── Passage ──

Allied Troops are photographed landing off the Normandy Coast on D-Day.
David Cohen landed in France, as part of the 4th Armored Division, in mid-July of 1944. Their job was, in part, to relieve the 4th Infantry Division which had been fighting in France since the beginning of the Allied Invasion of Normandy on D-Day, June 6, 1944. David explains the reason for the delay: “we had to wait until there was enough [room because an]…armored division has to have a lot of land to move, you know, because of the tanks and vehicles, and on D-36…we went into combat right away.”
A Signal Corp Radio being operated by Private Beverly in August, 1941.
David Cohen was a radio operator for the 4th Armored Division of General Patton’s Third Army. As there were not yet radios to operate on his first night in France, David was put on guard duty. During the night the fog of war engulfed him. David remembers, “I’ll never forget how scared I was. The front…you hear all the cannons going, and machine gun fire. You know, you’re…it’s the baptism of fire, you might say. You’re scared. And I told him [his commanding officer], [if] my own grandmother was walking by, I woulda shot her. I would…you’re so scared, you know. But you get used to the sound after a while.”
This map, entitled “Erasing the Bulge” illustrates the metamorphosis of the front line in late December of 1944 and January of 1945.
David remembers, “the weather was so bad” in the winter of 1944/45. He recalls, “it was very cloudy and snowy, awful cold.” The Ardennes Offensive, or the Battle of the Bulge, began and ended in that winter, and was one of the final major European battles of World War II. It took place in the Ardennes region of Belgium and Luxembourg and was the largest land battle in which the United States military participated during the War. The battle began on December 16, 1944. Having, within days, advanced 65 miles into the Allied (British and American) line, the German army was seemingly on its way to successfully splitting the Allied forces in two. The German advances, however, were short lived. Soon, Allied forces originating from the north and south had surrounded the large “bulge” which the surging German forces had created. The Battle of the Bulge ended on January 25, 1945.

───
── Dataset content ──

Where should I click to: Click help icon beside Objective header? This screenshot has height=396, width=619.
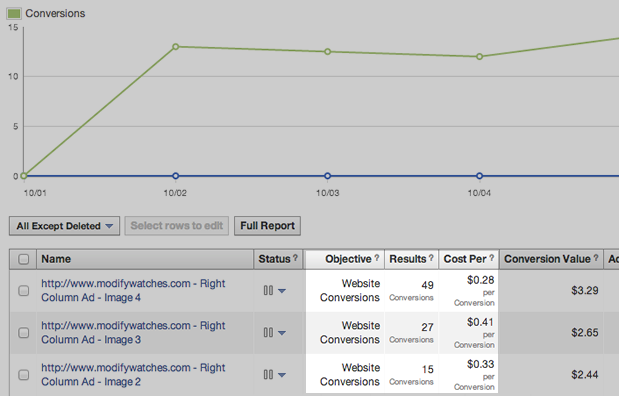[377, 257]
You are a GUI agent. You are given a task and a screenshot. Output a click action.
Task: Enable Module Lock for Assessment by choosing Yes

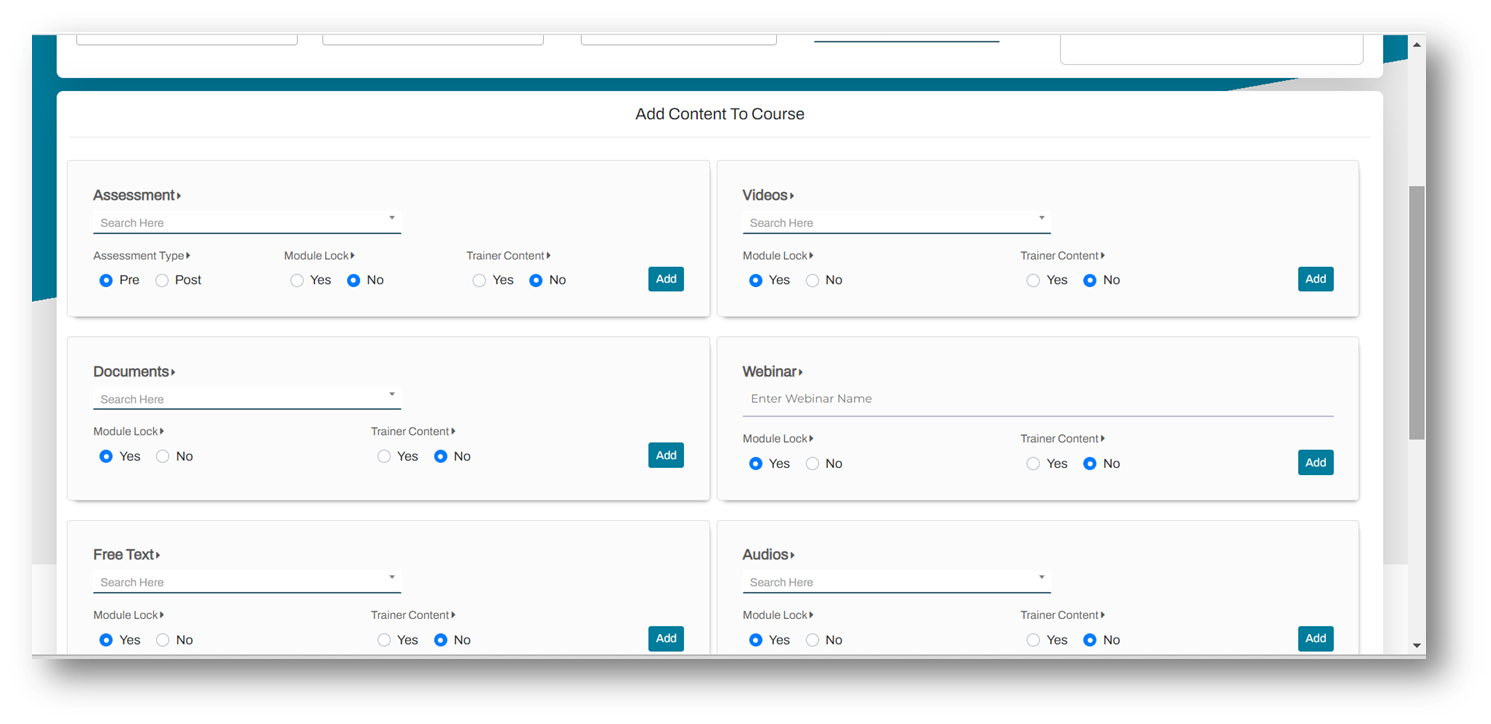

───

What is needed:
Reproduce the passage on David Cohen's wartime service word for word, from "Allied Troops are" to "in August, 1941.".

Response to the task:
Allied Troops are photographed landing off the Normandy Coast on D-Day.
David Cohen landed in France, as part of the 4th Armored Division, in mid-July of 1944. Their job was, in part, to relieve the 4th Infantry Division which had been fighting in France since the beginning of the Allied Invasion of Normandy on D-Day, June 6, 1944. David explains the reason for the delay: “we had to wait until there was enough [room because an]…armored division has to have a lot of land to move, you know, because of the tanks and vehicles, and on D-36…we went into combat right away.”
A Signal Corp Radio being operated by Private Beverly in August, 1941.